For your second assessment, you will start the research project that will carry

For your second assessment, you will start the research project that will carry through the remainder of the assessments for English 102. The main objective of the research project is to interrogate a concept, issue, or problem with the ultimate intention of making a strong, evidence-based argument about that topic. For this project, you may choose any subject that interests you as you explore a specific research question about that subject and develop a hypothesis in response to the question. It is important that you choose an issue that has some significance, is important to you and to others, and does not have an easy answer.
Context
A research proposal is a short, yet formal essay that identifies and outlines the main components of your research on the context, conversation, and potential evidence of your developing argument.
Writing Purpose
The purpose of this proposal is to help you identify a specific issue, explore the perspectives of those invested in and discussing that issue, determine whether or not you can find sufficient research data to develop an argument about the issue, and begin to organize your research strategy for that argument. The goal is to get your proposal approved so you can move forward with the choice of project you have identified.
Conventions
To develop an effective research proposal, follow the guidance in Chapter 7 (page 113) of The Bedford Researcher, which includes a sample student proposal. Proposals have different sections, each addressing a different component of the research subject and method for completing the project. For the purposes of this proposal, include the following sections in your paper:
Introduction
Provide an overview of your topic by explaining what the topic is, why it’s worth researching (to you and others), how it’s controversial (the issue), and the general conversation around the topic (what you would guess are the different sides of the issue). This will also include your tentative position right now and how that position contributes to that conversation, as well as an initial understanding of your rhetorical situation – who you are writing for (audience) and why you are writing (purpose).
Research Question
Identify the research question that will drive your research project.
Review of Literature
Refer to specific perspectives people have on your selected issue that are drawn from the preliminary research that you’ve done so far. Here you cover the specific sources you’re starting from in your research project that will also appear in the working bibliography. This section is important because it provides specific voices in the conversation you’re entering and shows that you’ve evaluated those sources as potentially relevant and credible to your project.
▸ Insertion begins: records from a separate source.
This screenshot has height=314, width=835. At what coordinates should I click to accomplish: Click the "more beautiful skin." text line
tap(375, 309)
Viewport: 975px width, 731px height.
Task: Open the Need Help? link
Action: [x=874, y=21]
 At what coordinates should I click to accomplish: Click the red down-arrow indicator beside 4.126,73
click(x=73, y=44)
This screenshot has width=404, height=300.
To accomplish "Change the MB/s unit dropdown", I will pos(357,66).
Note: You do not need to use all of the sources you located with the Preliminary Research Activity. Instead, just pick 2–3 of those to get you started here.
Research Plan
Describe how you will identify and acquire relevant information to respond to the conversation and develop your planned argument. You need to be specific about the kinds of information your want to hunt down and whether that information is from credible sources. Don’t focus on the number of print to electronic sources you plan to find; focus on the content and credibility of the sources. Follow the advice and the sample student proposal in The Bedford Researcher for more on this.
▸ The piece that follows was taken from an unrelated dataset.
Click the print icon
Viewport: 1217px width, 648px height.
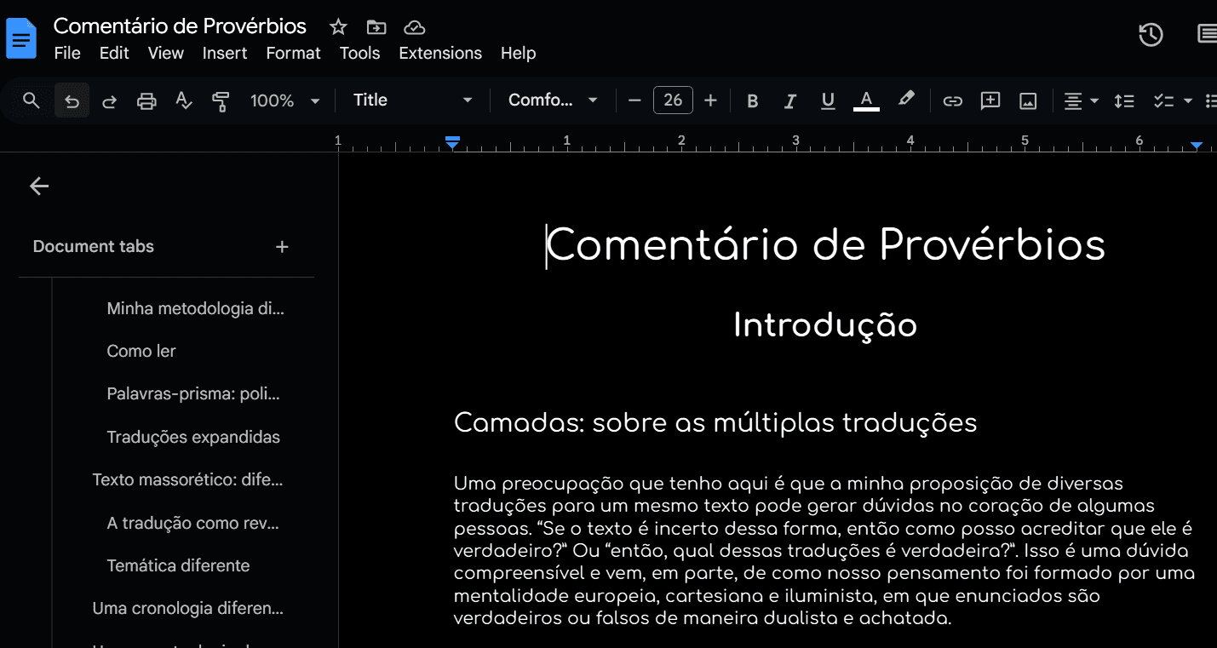click(146, 101)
Project Timeline and Key Challenges
Follow the guidelines in our textbook for these sections, but note that your timeline is already dictated by the course calendar. Look that over and sum up the project trajectory so you’re aware of all the benchmarks you need to meet.
Working Bibliography/Research Journal
Provide a list of the relevant, credible sources you have acquired so far (the ones that should have been mentioned in the lit review). Again, look to The Bedford Researcher for help with your citations for the articles you write notes on for your Research Journal, which you will be adding to throughout the research process.
Note: If you discover later that some or all of these sources are not relevant to your evolving focus of the paper, it is okay to abandon them and find replacements that are better suited to your focus. You don’t have to stick with them just because they were mentioned in your proposal.)